Kritik der Datenschützer
Schäuble will private Computer überwachen lassen

Trotz heftiger Kritik von Datenschützern will Wolfgang Schäuble künftig private Computer über das Internet überwachen lassen. Es sei "dasselbe wie eine Hausdurchsuchung", sagte der Bundesinnenminister. Datenschützer laufen Sturm gegen diese Pläne.

HB FRANKFURT/MAIN. „In der Sache kann es keinen Zweifel geben, dass wir diese Möglichkeit brauchen“, sagte der CDU-Politiker Schäuble. Der Bundesdatenschutzbeauftragte Peter Schaar warnte dagegen vor einer ausufernden Kontrolle des Internets: Es sei „irreführend zu glauben, dass man allen Gefahren mit verstärkter Überwachung des Netzes vorbeugen könnte“.

Schäuble betonte in der „Rheinischen Post“, die Behörden müssten die Möglichkeit haben, die neuen Kommunikationsformen zu erreichen - ebenso wie unter bestimmten Voraussetzungen auf Grund richterlicher Entscheidungen Telefone und Post kontrolliert werden könnten. Das sei „formal dasselbe wie eine Hausdurchsuchung“, sagte der Minister. Das Bundesjustizministerium prüfe derzeit, ob die Rechtsgrundlage dafür gegeben sei oder ob erst etwas klargestellt werden müsse. Es handle sich um ein Vorgehen in engen Grenzen, versicherte Schäuble.

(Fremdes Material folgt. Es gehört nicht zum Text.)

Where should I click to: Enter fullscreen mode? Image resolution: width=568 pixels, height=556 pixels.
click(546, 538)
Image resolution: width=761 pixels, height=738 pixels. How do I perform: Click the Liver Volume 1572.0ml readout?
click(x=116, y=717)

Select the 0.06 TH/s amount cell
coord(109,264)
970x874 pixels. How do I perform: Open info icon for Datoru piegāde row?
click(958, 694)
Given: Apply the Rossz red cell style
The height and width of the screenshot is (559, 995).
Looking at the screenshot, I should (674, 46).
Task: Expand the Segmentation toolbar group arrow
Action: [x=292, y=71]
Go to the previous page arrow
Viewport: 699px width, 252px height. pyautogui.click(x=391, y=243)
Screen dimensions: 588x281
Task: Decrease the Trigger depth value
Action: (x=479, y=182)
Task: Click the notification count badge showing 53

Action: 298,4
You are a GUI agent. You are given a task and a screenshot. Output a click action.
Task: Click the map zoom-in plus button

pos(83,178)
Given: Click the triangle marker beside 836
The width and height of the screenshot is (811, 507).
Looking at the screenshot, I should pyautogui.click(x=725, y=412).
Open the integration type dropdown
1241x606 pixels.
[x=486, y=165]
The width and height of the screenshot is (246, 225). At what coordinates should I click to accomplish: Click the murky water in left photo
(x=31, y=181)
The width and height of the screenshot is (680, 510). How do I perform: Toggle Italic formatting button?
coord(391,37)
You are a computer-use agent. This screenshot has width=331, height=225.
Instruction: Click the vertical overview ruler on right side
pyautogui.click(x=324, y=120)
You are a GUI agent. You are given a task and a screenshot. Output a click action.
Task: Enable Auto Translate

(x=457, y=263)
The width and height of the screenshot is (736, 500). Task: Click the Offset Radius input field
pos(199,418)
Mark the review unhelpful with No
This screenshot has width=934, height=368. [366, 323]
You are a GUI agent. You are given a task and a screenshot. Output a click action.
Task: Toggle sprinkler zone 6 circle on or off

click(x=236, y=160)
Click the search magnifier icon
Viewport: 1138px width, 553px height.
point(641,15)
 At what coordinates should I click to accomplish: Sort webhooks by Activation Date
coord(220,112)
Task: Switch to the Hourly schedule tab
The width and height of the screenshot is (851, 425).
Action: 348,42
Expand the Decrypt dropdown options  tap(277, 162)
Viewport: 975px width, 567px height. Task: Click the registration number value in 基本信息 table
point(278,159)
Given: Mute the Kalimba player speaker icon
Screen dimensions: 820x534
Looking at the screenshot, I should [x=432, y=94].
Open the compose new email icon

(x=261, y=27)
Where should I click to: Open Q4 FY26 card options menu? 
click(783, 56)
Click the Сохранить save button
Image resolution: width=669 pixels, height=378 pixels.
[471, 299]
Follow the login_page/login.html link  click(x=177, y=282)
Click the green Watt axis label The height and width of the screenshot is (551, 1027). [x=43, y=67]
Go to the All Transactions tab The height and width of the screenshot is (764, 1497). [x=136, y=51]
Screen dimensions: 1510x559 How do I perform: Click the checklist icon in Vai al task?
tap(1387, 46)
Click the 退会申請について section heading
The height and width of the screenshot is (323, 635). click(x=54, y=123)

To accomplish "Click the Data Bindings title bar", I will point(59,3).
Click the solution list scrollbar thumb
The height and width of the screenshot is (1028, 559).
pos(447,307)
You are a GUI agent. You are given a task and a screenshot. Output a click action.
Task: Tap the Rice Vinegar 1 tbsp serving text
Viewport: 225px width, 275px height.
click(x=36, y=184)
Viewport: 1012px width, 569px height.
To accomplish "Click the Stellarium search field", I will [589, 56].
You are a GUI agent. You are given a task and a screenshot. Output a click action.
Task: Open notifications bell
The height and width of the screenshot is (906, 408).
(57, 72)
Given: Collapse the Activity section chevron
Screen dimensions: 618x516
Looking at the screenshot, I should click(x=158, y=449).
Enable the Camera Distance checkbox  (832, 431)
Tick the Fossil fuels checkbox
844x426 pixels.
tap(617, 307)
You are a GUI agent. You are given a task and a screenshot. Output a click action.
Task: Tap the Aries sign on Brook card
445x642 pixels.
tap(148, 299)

Schaar sagte der Nachrichtenagentur AP: „Man wird auch mit einem erheblichen Personal- und Sachaufwand nicht ausschließen, dass ein offenes Netz wie das Internet bestimmte Risiken sowohl für den Benutzer wie auch für die Gesellschaft beinhaltet.“ Er habe keine Einwände, wenn im Internet gezielt gegen einzelne Straftäter ermittelt werde. „Aber es kann nicht sein, dass völlig legales Verhalten, weil es eben überwachbar ist, auch überwacht wird.“

Nach Ansicht des Datenschützers müssen auch im Internet jene Prinzipien gewahrt bleiben, die in einer langen rechtsstaatlichen Entwicklung entstanden sind: „Das ist zum Beispiel die Unschuldvermutung, das heißt, dass der Staat einen in Ruhe lässt, wenn man sich nichts hat zu Schulden kommen lassen.“ Im autoritären Kaiserreich habe bei Versammlungen immer ein Wachtmeister dabei sein müssen. „Was wir nicht brauchen, ist ein Wiederaufgreifen dieser Idee für das Internet, dass sich in jedem Chatroom ein staatlicher Aufpasser befindet, damit kein falsches Wort gesagt wird“, betonte Schaar.

Die Überwachungsmöglichkeiten im Internet nähmen wesentlich stärker zu als die Möglichkeiten, sich gegen Überwachung zu schützen und damit auch die Privatsphäre zu gewährleisten. Ein Beispiel sei die Entwicklung von Programmen, die automatisch auf bestimmte Schlüsselwörter reagierten. „Gerade wir Datenschützer müssen uns überlegen, welche Mechanismen erforderlich sind, um eine Gegenbewegung zu initiieren und die Einzelnen in die Lage zu versetzen, selbst wesentlich stärker zu kontrollieren, was über sie Dritten bekannt wird“, sagte Schaar.

Der baden-württembergische Innenminister Heribert Rech forderte unterdessen eine Wiedereinführung der Kronzeugenregelung zur Bekämpfung der organisierten Kriminalität. Gerade bei nach außen stark abgeschotteten Gruppen würde dies Ermittlungserfolge ermöglichen, sagte der CDU-Politiker in einem AP-Interview. Die organisierte Kriminalität sei eine Bedrohung, die großen wirtschaftlichen Schaden verursache, international agiere und mit Gewalt und Korruption rechtsfreie Räume schaffe.